Embodiments can be implemented in whole or in part as a computer program product for use with a computer system. Such implementation may include a series of computer instructions fixed either on a tangible medium, such as a computer readable medium (e.g., a diskette, CD-ROM, ROM, or fixed disk) or transmittable to a computer system, via a modem or other interface device, such as a communications adapter connected to a network over a medium. The medium may be either a tangible medium (e.g., optical or analog communications lines) or a medium implemented with wireless techniques (e.g., microwave, infrared or other transmission techniques). The series of computer instructions embodies all or part of the functionality previously described herein with respect to the system. Those skilled in the art should appreciate that such computer instructions can be written in a number of programming languages for use with many computer architectures or operating systems. Furthermore, such instructions may be stored in any memory device, such as semiconductor, magnetic, optical or other memory devices, and may be transmitted using any communications technology, such as optical, infrared, microwave, or other transmission technologies. It is expected that such a computer program product may be distributed as a removable medium with accompanying printed or electronic documentation (e.g., shrink wrapped software), preloaded with a computer system (e.g., on system ROM or fixed disk), or distributed from a server or electronic bulletin board over the network (e.g., the Internet or World Wide Web). Of course, some embodiments of the invention may be implemented as a combination of both software (e.g., a computer program product) and hardware. Still other embodiments of the invention are implemented as entirely hardware, or entirely software (e.g., a computer program product).

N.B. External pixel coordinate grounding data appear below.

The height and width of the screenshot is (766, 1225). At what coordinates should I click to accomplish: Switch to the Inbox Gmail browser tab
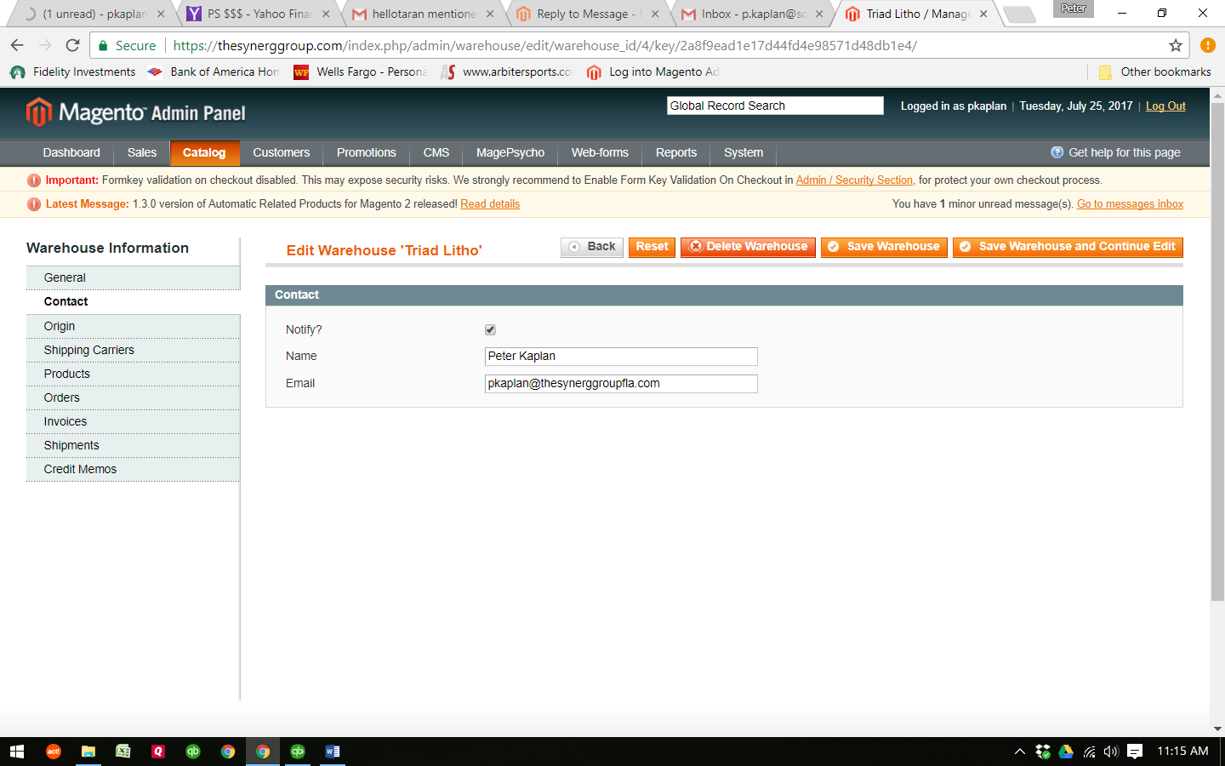[749, 14]
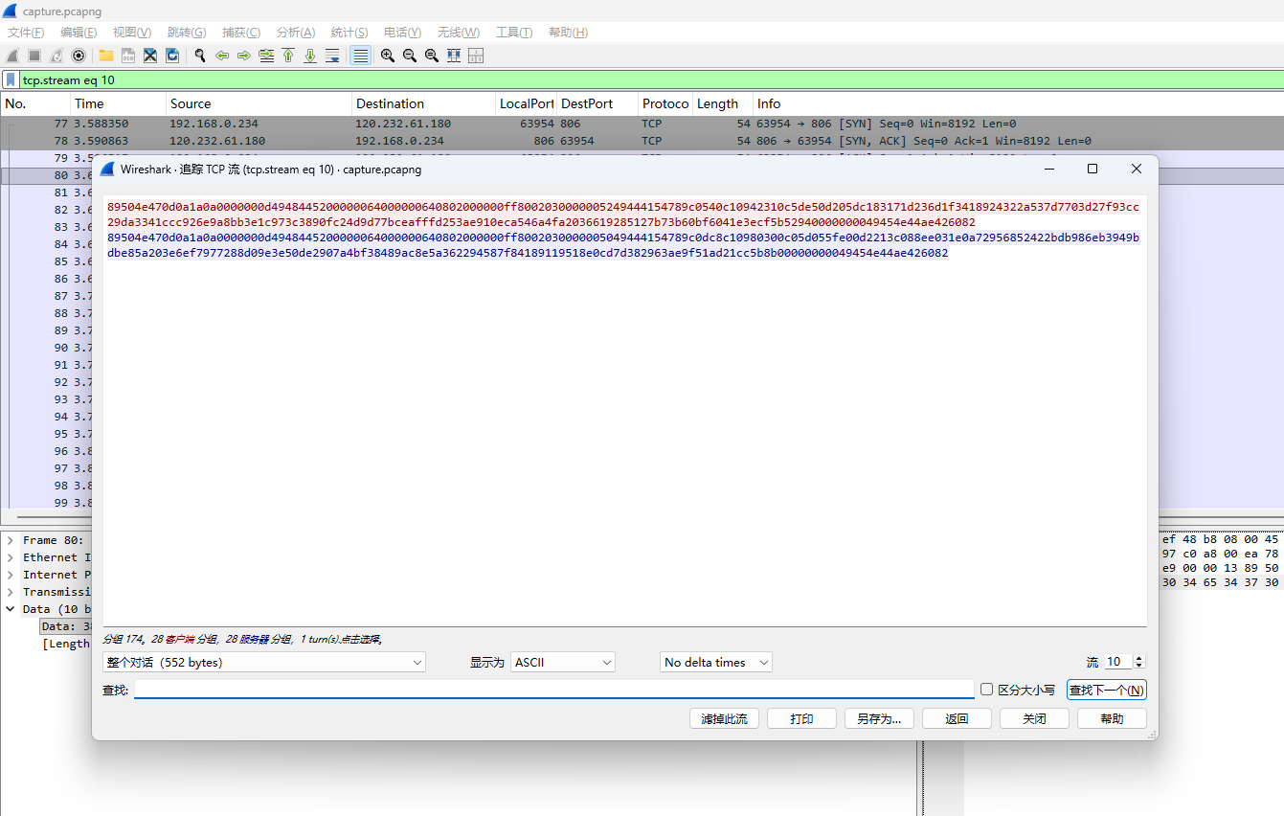Open the 显示为 ASCII format dropdown
Image resolution: width=1284 pixels, height=816 pixels.
click(563, 663)
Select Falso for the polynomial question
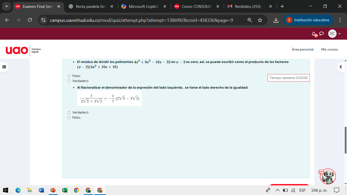 tap(69, 76)

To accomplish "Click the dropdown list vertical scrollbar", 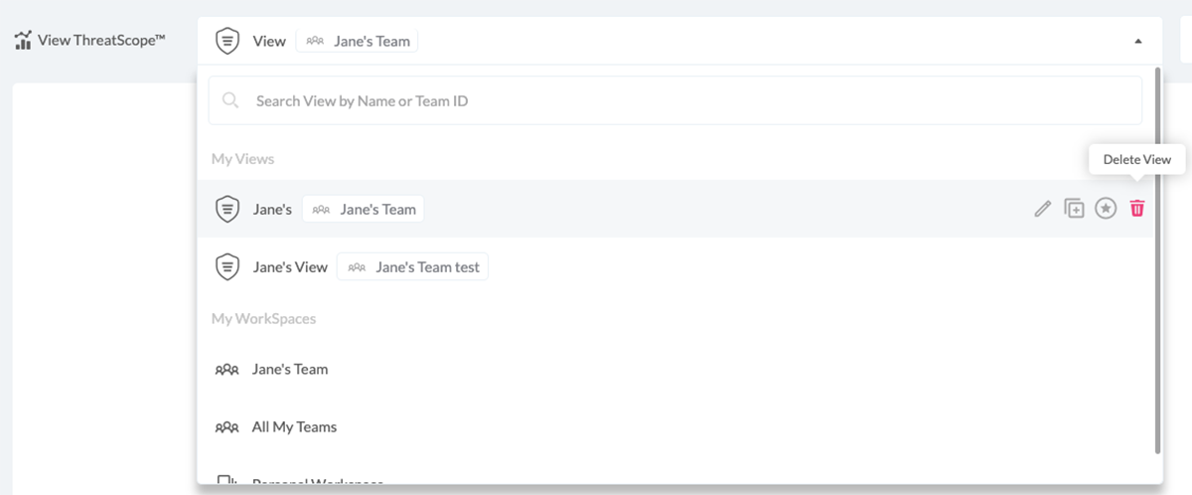I will pos(1157,258).
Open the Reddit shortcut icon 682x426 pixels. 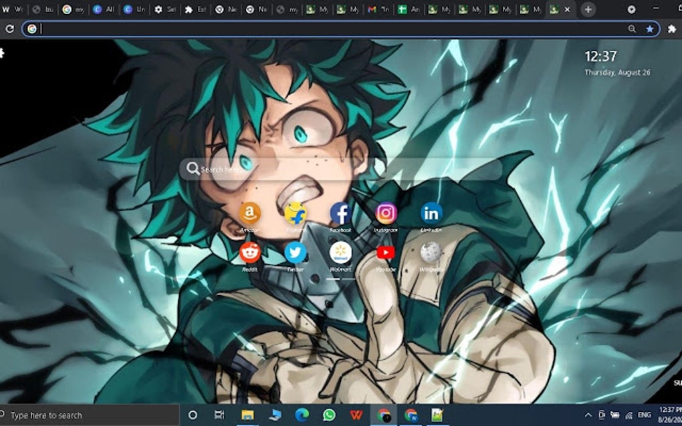[250, 254]
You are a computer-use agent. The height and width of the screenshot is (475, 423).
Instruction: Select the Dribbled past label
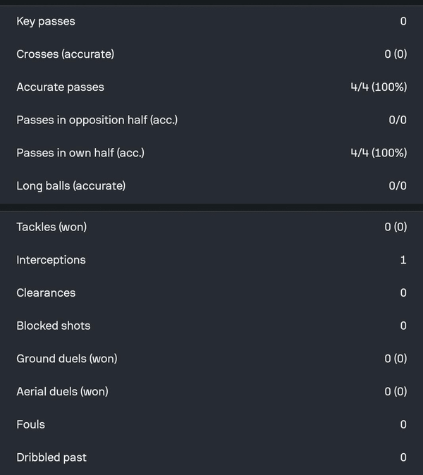(x=51, y=457)
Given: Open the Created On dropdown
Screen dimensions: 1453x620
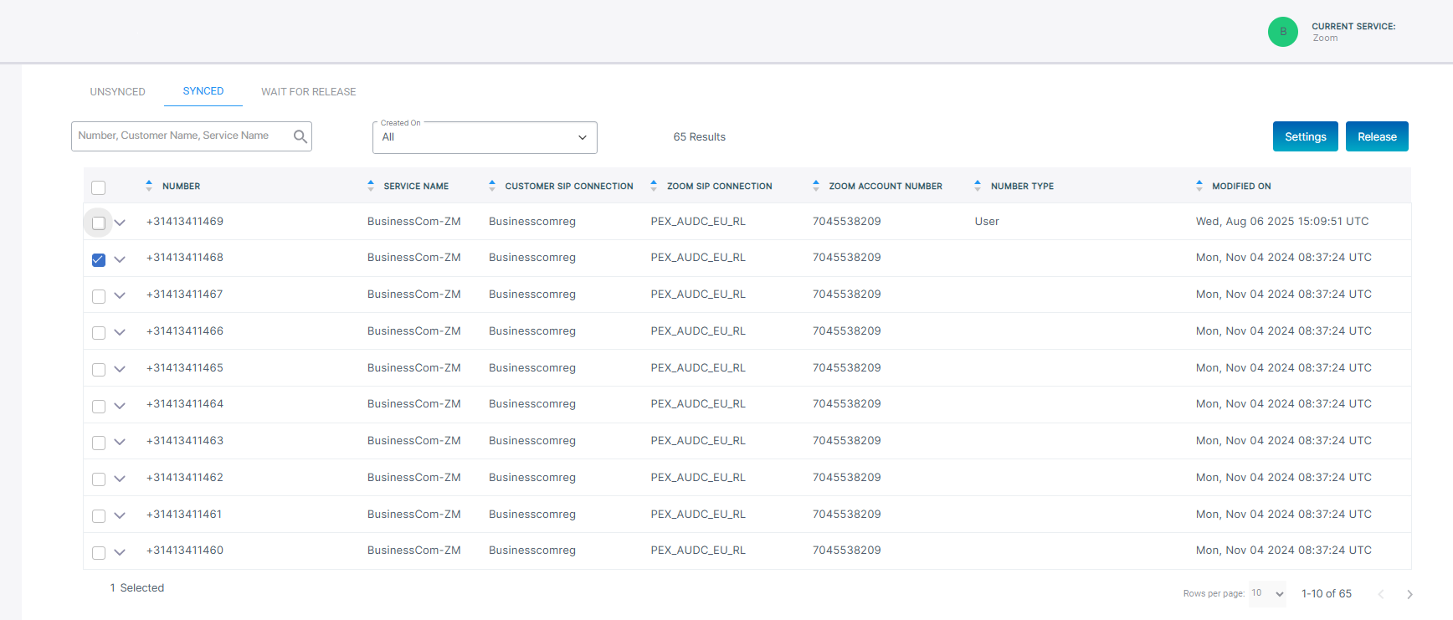Looking at the screenshot, I should (x=485, y=137).
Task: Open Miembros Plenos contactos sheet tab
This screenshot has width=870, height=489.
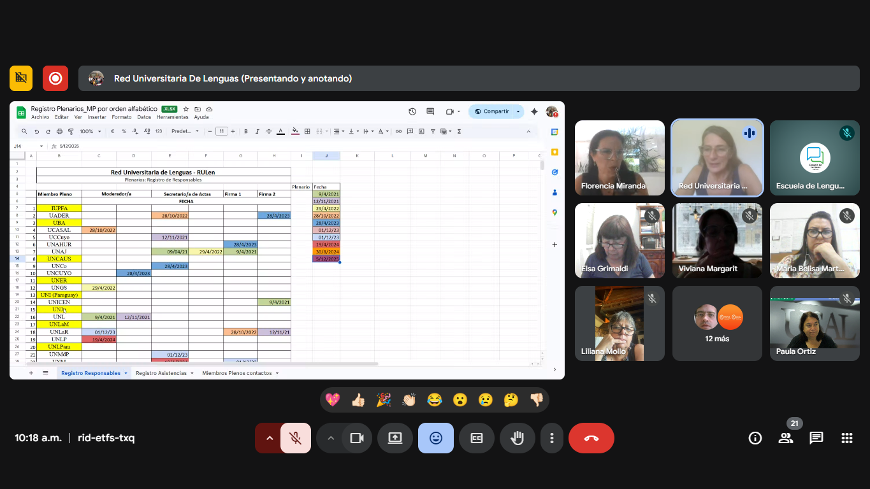Action: [x=236, y=373]
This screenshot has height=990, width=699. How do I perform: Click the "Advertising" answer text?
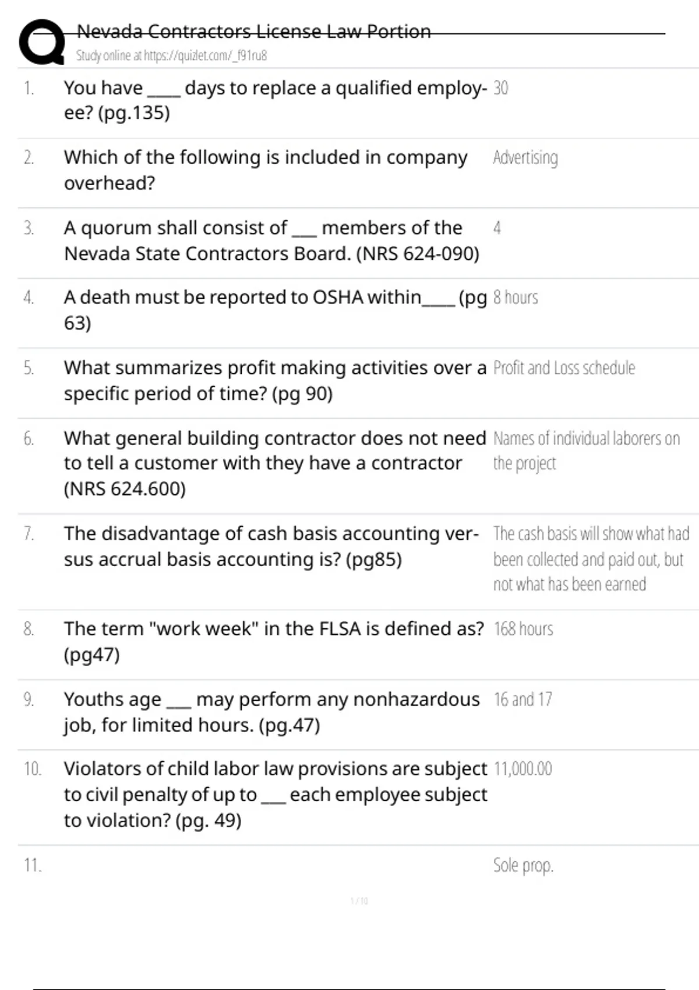pyautogui.click(x=525, y=158)
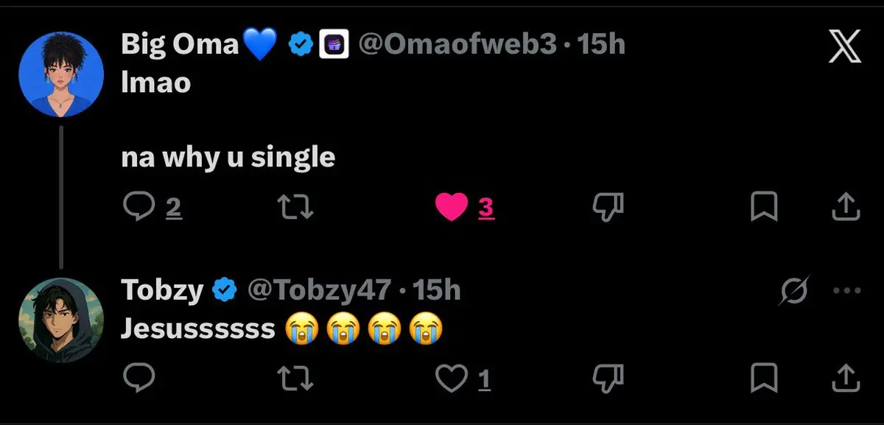This screenshot has height=425, width=884.
Task: Open @Omaofweb3 profile handle link
Action: coord(457,45)
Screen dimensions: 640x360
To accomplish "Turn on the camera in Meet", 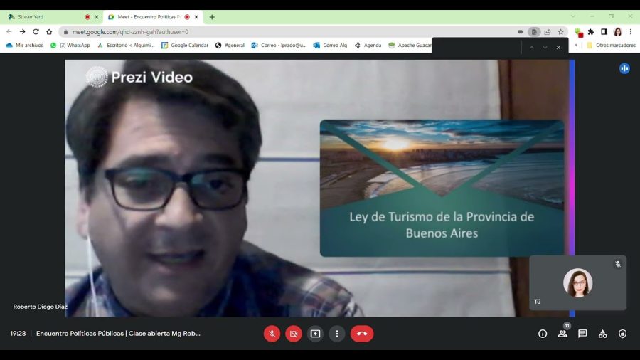I will 294,334.
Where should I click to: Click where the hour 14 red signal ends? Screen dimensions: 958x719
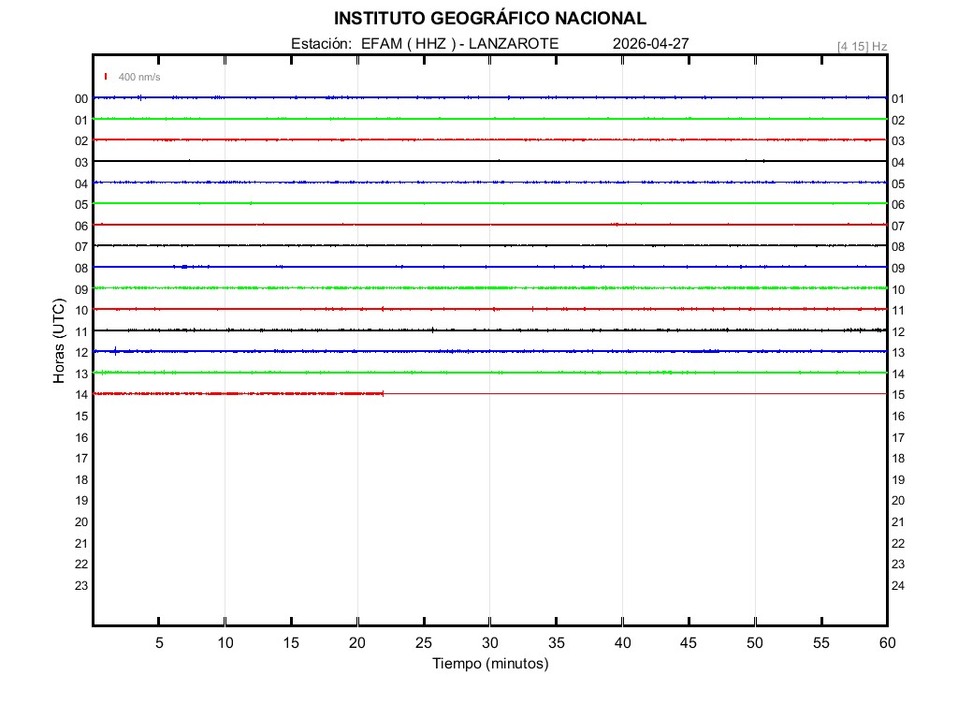point(384,393)
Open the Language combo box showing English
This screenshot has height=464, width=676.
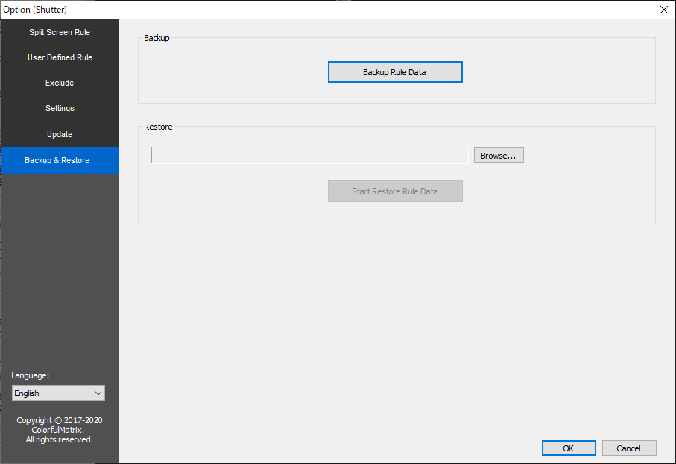coord(51,393)
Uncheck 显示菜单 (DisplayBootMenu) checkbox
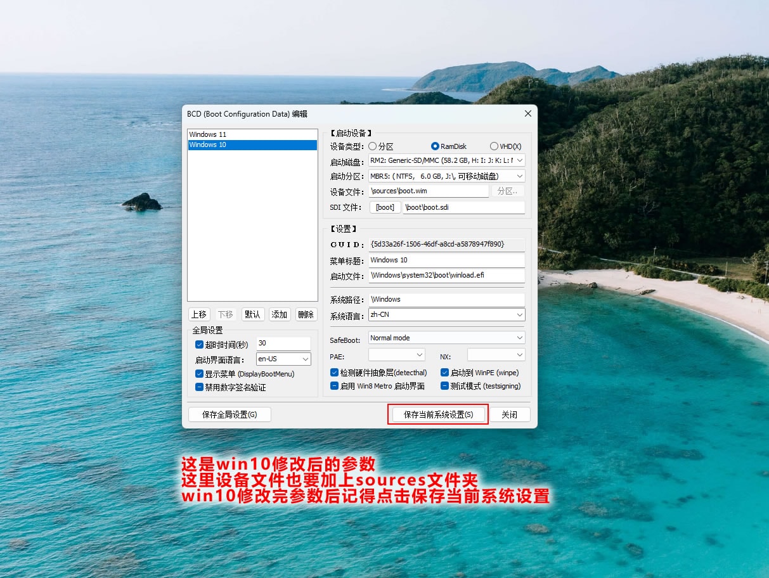 [x=200, y=374]
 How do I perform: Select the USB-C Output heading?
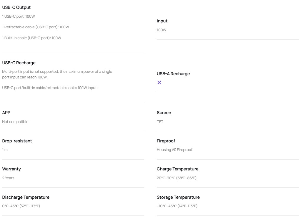16,7
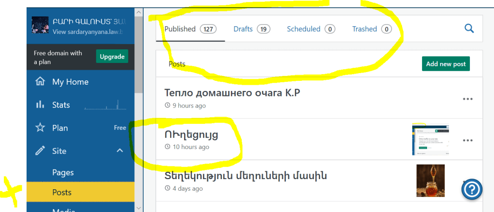The image size is (494, 212).
Task: Select the Published tab
Action: [189, 29]
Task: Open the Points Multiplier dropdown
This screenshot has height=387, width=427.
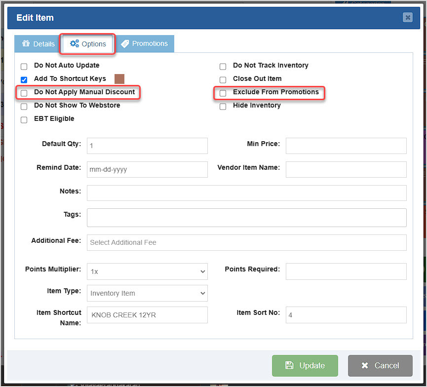Action: [147, 271]
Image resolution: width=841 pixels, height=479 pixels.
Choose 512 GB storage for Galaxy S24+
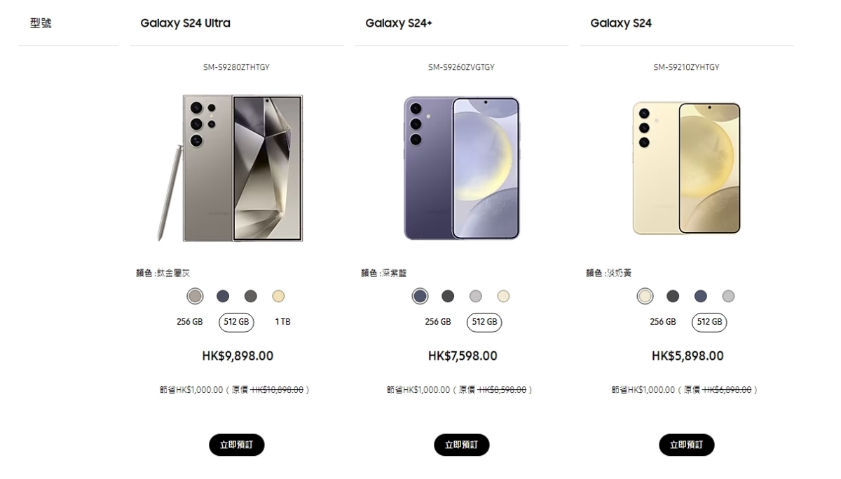point(485,322)
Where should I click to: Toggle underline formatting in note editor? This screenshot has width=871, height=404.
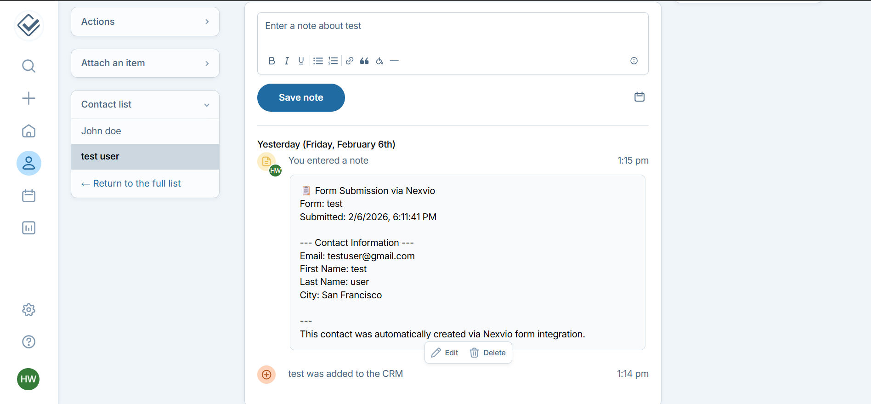coord(301,61)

Although various exemplary embodiments of the invention have been disclosed, it should be apparent to those skilled in the art that various changes and modifications can be made which will achieve some of the advantages of the invention without departing from the true scope of the invention.
Claims
1. A device for automatic speech recognition (ASR) comprising:
- a multi-mode voice controlled user interface employing at least one hardware implemented computer processor, wherein the user interface is adapted to conduct a speech dialog with one or more possible speakers and includes: a broad listening mode which accepts speech inputs from the possible speakers without spatial filtering; and a selective listening mode which limits speech inputs to a specific speaker using spatial filtering;
- wherein the user interface switches listening modes in response to one or more switching cues.
2. A device according to claim 1, wherein the broad listening mode uses an associated broad mode recognition vocabulary and the selective listening mode uses a different associated selective mode recognition vocabulary.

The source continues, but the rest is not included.